Sergio Meller es Fundador y Director de Meller Trasformación Organizacional, consultora regional especializada en liderazgo, desarrollo de equipos ejecutivos y procesos de transformación cultural.

Sergio Meller es psicólogo y PhD en Psicología y desde hace 30 año trabaja en temas de desarrollo organizacional. Su interés se centró en las dinámicas psicosociales en ámbitos organizacionales, en los ámbitos privado y público. “Trabajamos en toda Latinoamérica, básicamente en procesos de transformación, en procesos de integración de compañías, que requiere un pensamiento y un articulado y entramado a nivel social y cultural”, detalla Sergio Meller. “También trabajamos mucho en procesos de fortalecimiento de los equipos, y en programas de liderazgo, donde la idea es poder desarrollar nuevas capacidades”.

 

A continuación, el video de algunos tramos de la nota:

 

En la pandemia y cuarentena se les ha creado un gran laboratorio para estudiar estas cosas. Cuando todo esto empezó ¿cómo pensaron que lo podían aprovechar?

SERGIO MELLER: Yo soy psicólogo y dentro del equipo hay varios psicólogos, entonces, dentro de lo que nosotros hacemos, hay un ámbito de intervención muy fuerte que es la salud organizacional. Entendemos que no puede haber una organización competitiva de forma sostenida en el tiempo si primero no es una organización culturalmente sana. Lo primero que vimos es que esta no era una crisis como inicialmente muchos ejecutivos pensaban y respondían como si fuera una crisis de resultados, de rentabilidad, generando más presión en su fuerza de trabajo. Pero al ser una crisis de salud pública, tanto física como psíquica, requería ámbitos de trabajo, de contención y de acompañamiento muy diferentes a las formas habituales que tenemos de enfrentar otro tipo de crisis.

 

En varias empresas surgieron nuevas formas de organizarse y de formar los equipos ¿qué encontraron en relación con esto en todo lo que está ocurriendo?

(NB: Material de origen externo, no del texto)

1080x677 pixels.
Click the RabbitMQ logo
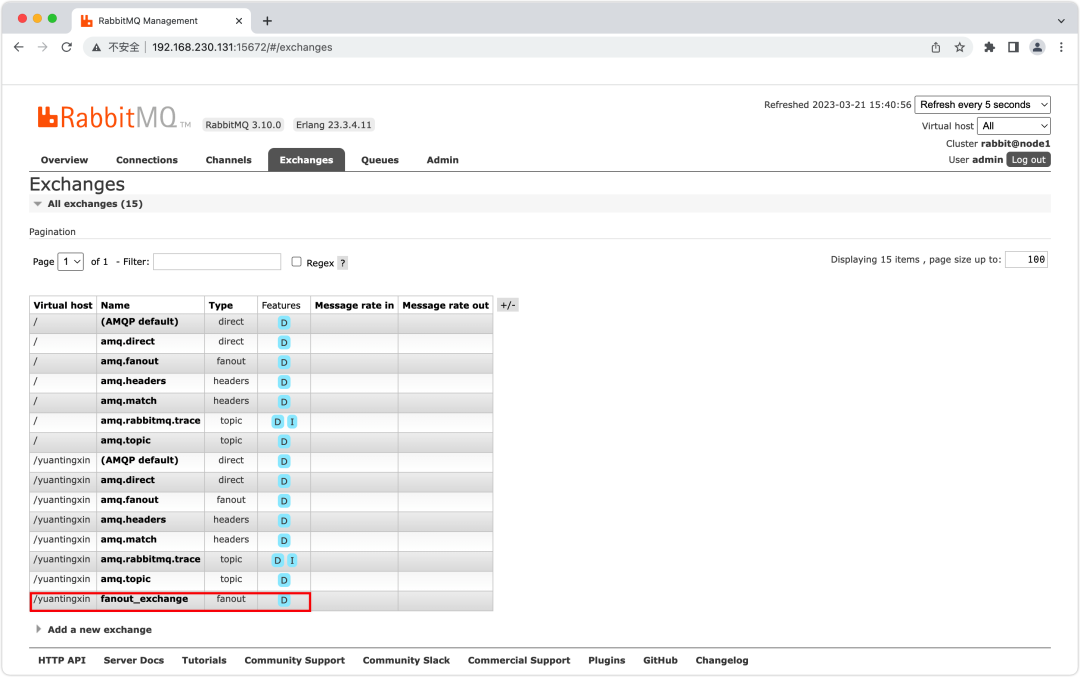[110, 116]
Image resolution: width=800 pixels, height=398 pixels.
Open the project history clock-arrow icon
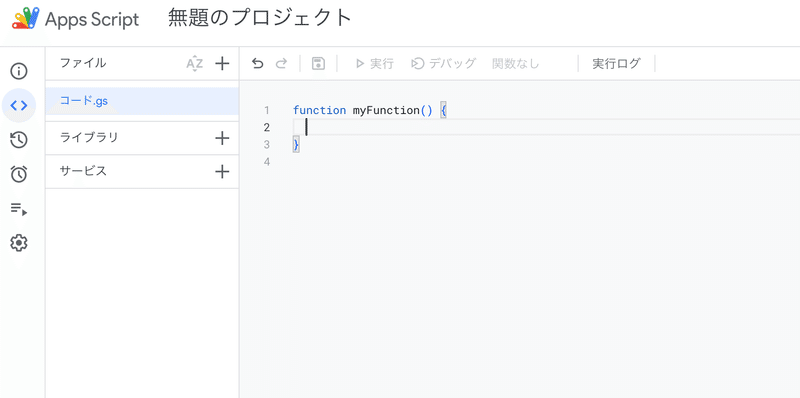[x=19, y=140]
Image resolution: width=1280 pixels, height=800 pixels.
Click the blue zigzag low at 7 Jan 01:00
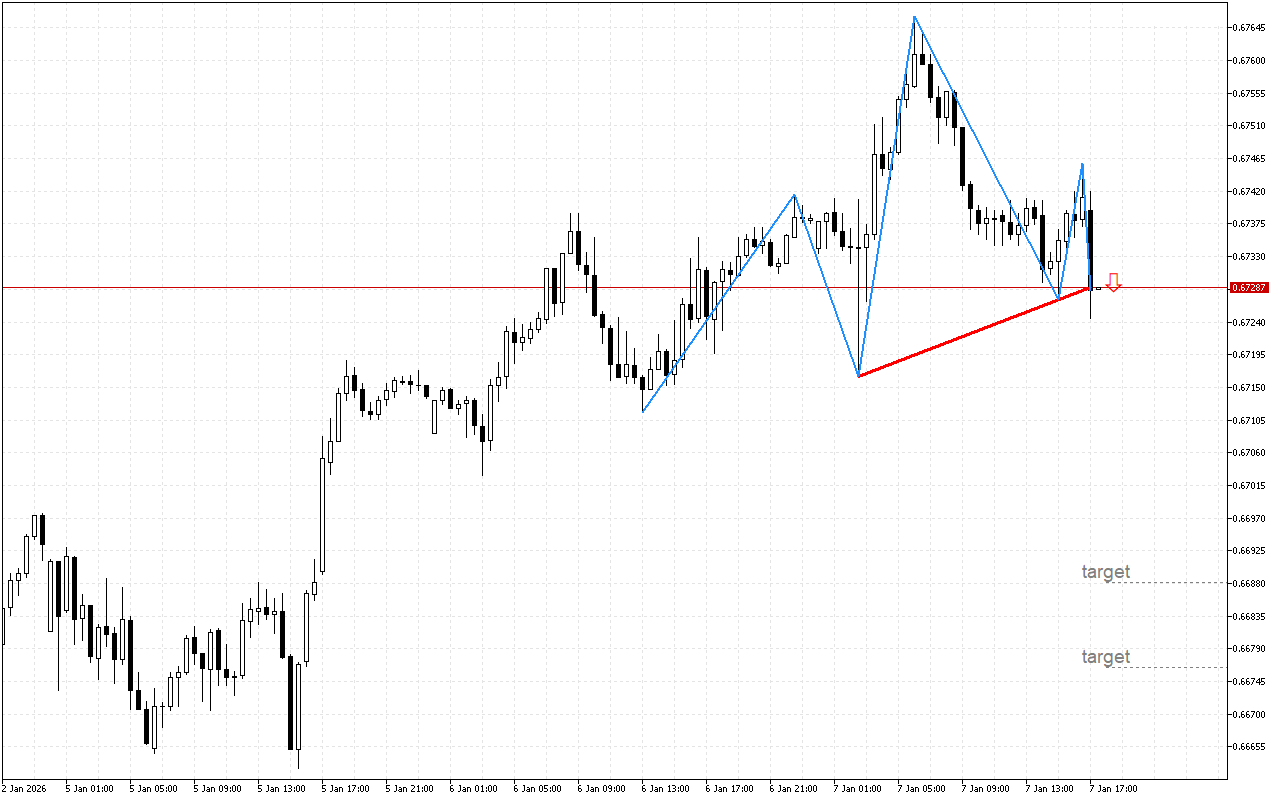click(x=859, y=376)
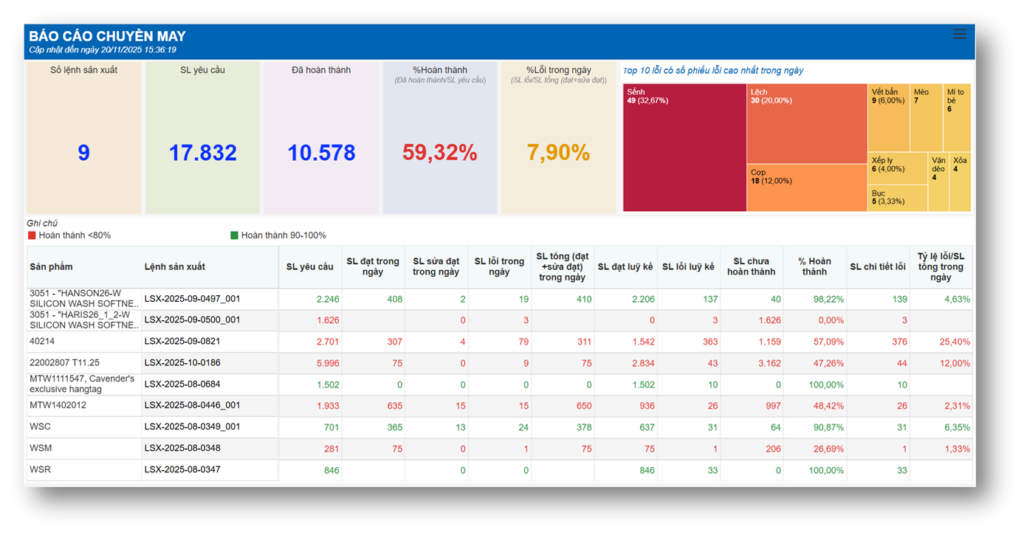Select the 'Sểnh' treemap tile
Image resolution: width=1024 pixels, height=535 pixels.
684,150
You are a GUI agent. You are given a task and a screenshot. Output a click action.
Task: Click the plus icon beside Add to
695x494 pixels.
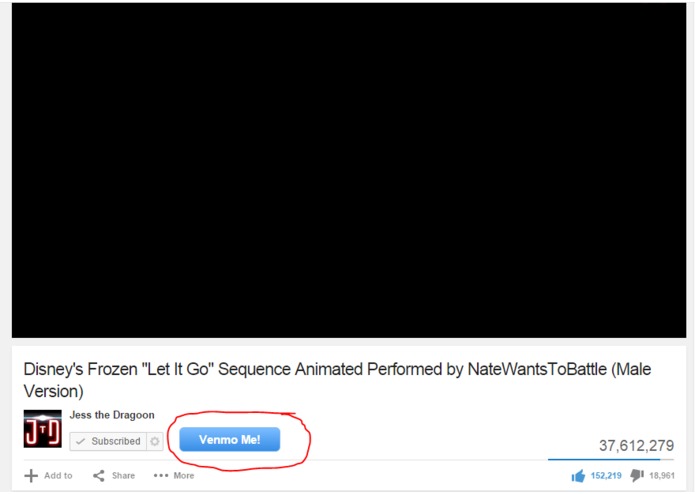tap(31, 476)
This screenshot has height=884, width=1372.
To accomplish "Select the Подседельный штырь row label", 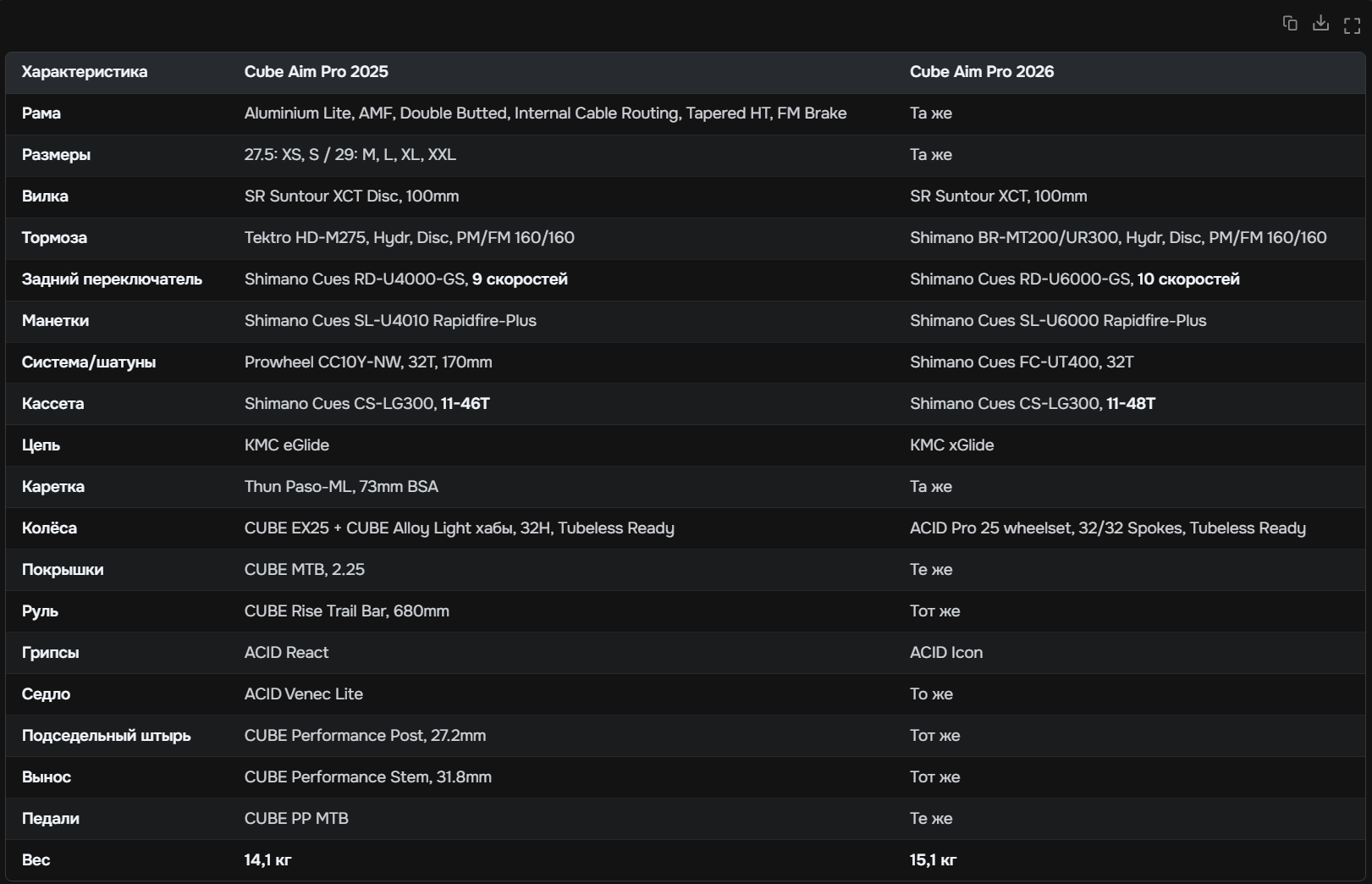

MELLER: Primero, se rompieron muchos mitos. Muchas personas decían ‘acá el trabajo virtual es imposible’. Evidentemente estos paradigmas cayeron en la primera semana de cuarentena y hoy encontramos  un montón de organizaciones que necesitaron adaptarse, reacomodarse, y tener desde call centers hasta muchas otras funciones que hoy se están gestionando desde los hogares, por supuesto que no todo. Por otra parte, aceleró un proceso que ya viene transcurriendo desde hace algunos años donde las organizaciones que ya están más adelantadas en construir culturas más sólidas y de mayor confianza dentro de la virtualidad, más orientadas a los objetivos, instalando proceso ágiles de trabajo, encontraron menos obstáculos.

 

¿Cómo opera la negación dentro de las organizaciones? ¿En qué hay negación y cómo se supera?

MELLER: La negación es un mecanismo de defensa de todo ser humano y no es necesariamente negativo, es parte de una primera respuesta cuando nos encontramos en una situación traumática, de crisis, inesperada. El problema es cuando uno se queda instalado en la negación. La negación, por ejemplo, es decir ‘esto es una gripecita más, ya va a pasar, sigamos trabajando como si acá no pasara nada’. La negación es cuando se piensa que lo que la gente está haciendo desde su casa es home office o trabajo virtual, cuando lo que sucede es que la gente está intentando trabajar mientras resuelve los temas con sus hijos, tiene que hacer las tareas domésticas, eventualmente tiene que encargarse de gente que es población de riesgo, está confinada a un espacio que, por lo general, es reducido, donde compiten por la computadora o por la banda ancha. Pretender que esto es home office es desconocer una realidad que es mucho más compleja y, por lo tanto, nos deja en un lugar miope para gestionar la complejidad que tiene esta situación. Todo proceso que signifique reinventarse y adaptarse implica aceptar la realidad y, en base a esta aceptación, empezar a construir. En la negación nos quedamos en nuestro propio mundo, disociados de lo que está pasando y con poca capacidad de maniobra.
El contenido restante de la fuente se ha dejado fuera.